>>>>>

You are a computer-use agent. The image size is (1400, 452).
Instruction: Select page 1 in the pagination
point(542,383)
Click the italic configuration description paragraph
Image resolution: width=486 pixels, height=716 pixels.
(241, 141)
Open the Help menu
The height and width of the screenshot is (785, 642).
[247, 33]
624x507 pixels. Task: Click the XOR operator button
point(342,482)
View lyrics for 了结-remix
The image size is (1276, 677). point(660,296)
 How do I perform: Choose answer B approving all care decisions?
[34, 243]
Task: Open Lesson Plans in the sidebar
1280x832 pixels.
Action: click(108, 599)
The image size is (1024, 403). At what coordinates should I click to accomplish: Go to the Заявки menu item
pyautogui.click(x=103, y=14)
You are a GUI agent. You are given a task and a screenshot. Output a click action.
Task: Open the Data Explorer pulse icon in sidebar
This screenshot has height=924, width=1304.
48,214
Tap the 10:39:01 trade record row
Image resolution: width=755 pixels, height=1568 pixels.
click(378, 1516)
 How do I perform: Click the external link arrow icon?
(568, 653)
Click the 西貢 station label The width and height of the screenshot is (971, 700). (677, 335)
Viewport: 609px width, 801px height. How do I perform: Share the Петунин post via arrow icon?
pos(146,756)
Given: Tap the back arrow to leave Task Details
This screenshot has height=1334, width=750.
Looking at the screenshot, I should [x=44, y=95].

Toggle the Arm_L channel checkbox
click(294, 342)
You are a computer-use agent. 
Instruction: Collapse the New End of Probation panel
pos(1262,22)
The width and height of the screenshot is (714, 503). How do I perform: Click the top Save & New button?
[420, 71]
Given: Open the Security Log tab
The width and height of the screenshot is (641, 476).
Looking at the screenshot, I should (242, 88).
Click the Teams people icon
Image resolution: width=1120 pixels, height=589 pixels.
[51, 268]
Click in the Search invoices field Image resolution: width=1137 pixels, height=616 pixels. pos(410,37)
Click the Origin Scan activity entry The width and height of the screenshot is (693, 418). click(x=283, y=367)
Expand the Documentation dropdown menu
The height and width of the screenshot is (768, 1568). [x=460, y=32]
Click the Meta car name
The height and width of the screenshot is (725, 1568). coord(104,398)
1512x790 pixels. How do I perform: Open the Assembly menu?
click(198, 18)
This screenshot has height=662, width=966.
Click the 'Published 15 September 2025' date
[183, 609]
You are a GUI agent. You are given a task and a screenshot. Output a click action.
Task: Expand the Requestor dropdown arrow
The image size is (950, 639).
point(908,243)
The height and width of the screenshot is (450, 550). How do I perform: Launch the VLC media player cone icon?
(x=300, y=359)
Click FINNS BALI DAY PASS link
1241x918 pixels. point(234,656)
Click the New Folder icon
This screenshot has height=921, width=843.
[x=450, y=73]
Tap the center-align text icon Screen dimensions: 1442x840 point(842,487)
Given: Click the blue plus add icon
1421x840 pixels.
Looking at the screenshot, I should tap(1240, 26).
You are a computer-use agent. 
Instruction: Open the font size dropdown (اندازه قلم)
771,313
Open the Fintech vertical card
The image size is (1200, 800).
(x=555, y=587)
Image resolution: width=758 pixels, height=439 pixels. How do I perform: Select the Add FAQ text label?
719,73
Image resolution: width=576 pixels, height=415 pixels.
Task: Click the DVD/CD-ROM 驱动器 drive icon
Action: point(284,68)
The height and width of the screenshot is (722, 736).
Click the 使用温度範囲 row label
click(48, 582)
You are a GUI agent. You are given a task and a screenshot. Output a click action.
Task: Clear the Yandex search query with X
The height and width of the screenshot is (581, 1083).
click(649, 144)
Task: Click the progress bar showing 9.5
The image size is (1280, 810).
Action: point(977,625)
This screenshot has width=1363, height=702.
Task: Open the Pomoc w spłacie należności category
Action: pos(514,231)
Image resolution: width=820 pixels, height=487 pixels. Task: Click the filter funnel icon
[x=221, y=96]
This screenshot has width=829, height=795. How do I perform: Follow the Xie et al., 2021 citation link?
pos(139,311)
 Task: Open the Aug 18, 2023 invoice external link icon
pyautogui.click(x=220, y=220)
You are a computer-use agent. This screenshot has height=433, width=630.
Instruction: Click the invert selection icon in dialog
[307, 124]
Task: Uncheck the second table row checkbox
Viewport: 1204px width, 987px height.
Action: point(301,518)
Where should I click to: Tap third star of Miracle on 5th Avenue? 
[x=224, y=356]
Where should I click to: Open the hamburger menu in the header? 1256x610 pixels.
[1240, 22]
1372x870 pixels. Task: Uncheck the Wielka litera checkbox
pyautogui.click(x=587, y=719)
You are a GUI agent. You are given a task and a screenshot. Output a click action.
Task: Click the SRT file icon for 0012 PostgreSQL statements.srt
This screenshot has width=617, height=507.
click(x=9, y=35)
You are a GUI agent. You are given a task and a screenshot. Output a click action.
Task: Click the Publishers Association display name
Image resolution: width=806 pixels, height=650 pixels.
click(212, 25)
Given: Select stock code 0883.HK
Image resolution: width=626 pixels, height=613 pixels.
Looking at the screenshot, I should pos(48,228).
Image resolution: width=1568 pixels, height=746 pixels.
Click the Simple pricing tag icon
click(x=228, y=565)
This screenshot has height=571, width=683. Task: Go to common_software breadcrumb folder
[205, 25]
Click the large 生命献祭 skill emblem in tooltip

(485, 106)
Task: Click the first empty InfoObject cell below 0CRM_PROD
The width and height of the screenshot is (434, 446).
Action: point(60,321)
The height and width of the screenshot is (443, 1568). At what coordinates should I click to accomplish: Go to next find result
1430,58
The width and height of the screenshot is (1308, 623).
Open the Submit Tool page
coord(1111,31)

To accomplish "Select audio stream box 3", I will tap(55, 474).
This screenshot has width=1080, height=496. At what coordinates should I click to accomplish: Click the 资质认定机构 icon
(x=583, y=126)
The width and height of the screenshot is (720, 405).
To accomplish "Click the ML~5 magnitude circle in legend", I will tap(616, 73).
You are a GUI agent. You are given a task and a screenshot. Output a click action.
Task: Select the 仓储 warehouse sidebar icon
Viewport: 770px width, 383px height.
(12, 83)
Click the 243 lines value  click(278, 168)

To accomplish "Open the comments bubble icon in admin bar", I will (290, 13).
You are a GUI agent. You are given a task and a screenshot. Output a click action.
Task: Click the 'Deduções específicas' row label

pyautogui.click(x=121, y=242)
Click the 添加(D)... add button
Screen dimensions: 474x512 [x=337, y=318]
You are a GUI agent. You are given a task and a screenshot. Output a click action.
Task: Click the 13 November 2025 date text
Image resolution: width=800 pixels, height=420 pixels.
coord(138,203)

<<<<<

Each line that contains "will" is to be copied from the listing above.

### Answer for this exercise
To accomplish "Select audio stream box 3", I will tap(55, 474).
To accomplish "Click the ML~5 magnitude circle in legend", I will tap(616, 73).
To accomplish "Open the comments bubble icon in admin bar", I will (290, 13).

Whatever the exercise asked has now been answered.